However, NSW, arguably the most centralist state when it comes to its schooling has schools that specialize in agriculture, in performing arts, in technology, in sports, in languages.  There are schools with Opportunity Classes and the Board of Studies has a year 12 syllabus in Marine Studies.  Victoria has Government schools that offer Steiner programs, ACT has the Cooperative school and a bilingual French-Australian K-12 IB school.  There are networks of schools that adopt innovative approaches such as the Big Picture schools, IB schools, UN schools, Stronger Smarter school leaders and Dare to Lead schools. These are just a few examples I know about.  We don’t NEED IP schools to develop innovative schools within the government system.

Lyndsay Connors, argues that when she was involved with the National Schools Network – an initiative of the Hawke-Keating government intended to free schools from bureaucratic and union rules, the new and innovative practices that schools adopted, that she witnessed, were all ones that they could have done without special freedom.

She says this was also true of the self-governing schools created within the Victorian public system under the Kennett government. A few principals took the opportunity to create a governing school or board with some financial freedom, such as increasing salaries, but she says other innovations she knew of depended on extra funding.

Connors argues that with the same increase in funding, other schools could have implemented similar reforms, even while operating under a more centralised system.

And of course not all innovations are good innovations.  A school could decide that they could shift funds directed to ESL learners or special needs students to a program that the more influential members of the board might want – a violin program, or an artist in residence.  Having parents on boards does not always lead to decision that are in the best interests of all parents.  Articulate ‘entitled’ parents will always end up with more say.

And finally, lets remember that some of the innovations in Charter schools are very worrying – “no excuses” schools that feed the school-to-prison pipeline, or, schools with built-in churn as they rely almost solely on TFA teachers passing through education, en-route to a high profile future.

Pyne is allocating $70 million to this initiative.  This will give all participating schools about $47,000 as a one off allocation. So all the innovations will have to come from changing the staff profile in some way because that is where the vast bulk of the funds are spent.

 Competition improves schools

Proponents of this view argue that by giving parents the power to choose between schools and the power to influence schools, schools will work harder to earn more student enrollments.  This competition will improve all schools.
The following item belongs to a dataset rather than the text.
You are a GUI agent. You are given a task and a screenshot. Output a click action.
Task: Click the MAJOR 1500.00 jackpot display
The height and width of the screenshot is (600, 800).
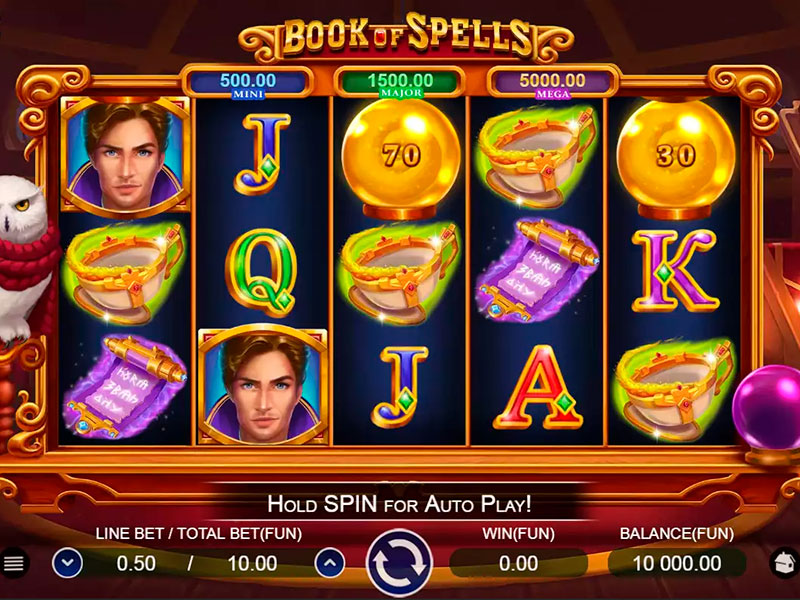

It is very clear that in WA, where only some schools are IP schools, this competition has been hard for non-IP schools.  Trevor Cobbold has posted extracts from principals about the effects of the IP arrangements on their work.  They talk about how the IP schools suck up all the highest rated teachers, while they are forced to staff based on redeployees.  And the more high needs the school, the more intense the problem.

Here are some of their comments:

 Basically, the better ranked teachers chose better schools. That is how it goes and that is how we get residualisation within schools. Low SES schools just cannot compete with the leafy greens, and they don’t even have to be leafy greens but good solid communities that support education and their kids in school. There was always a component of this, but IPS has really amplified it.

and

[this is not a low SES school]
Public education was once about equity, about being able to say that a child way up in Wyndham and a child at leafy Wembly Downs will get the same quality of teacher. Creating a privileged set of schools badly damages this concept.

Autonomy and Student Equity

The ACER evaluation of the impact of IP schools in Australia did not ask questions that might have exposed the impact of this set up on student equity.  They did not look at any changes in the enrollment share of IP and non-IP schools by student demographic characteristics, nor did they look at the changes to the staffing profiles of the schools.  In my view this is a pretty big omission – not necessarily of  ACER’s choosing.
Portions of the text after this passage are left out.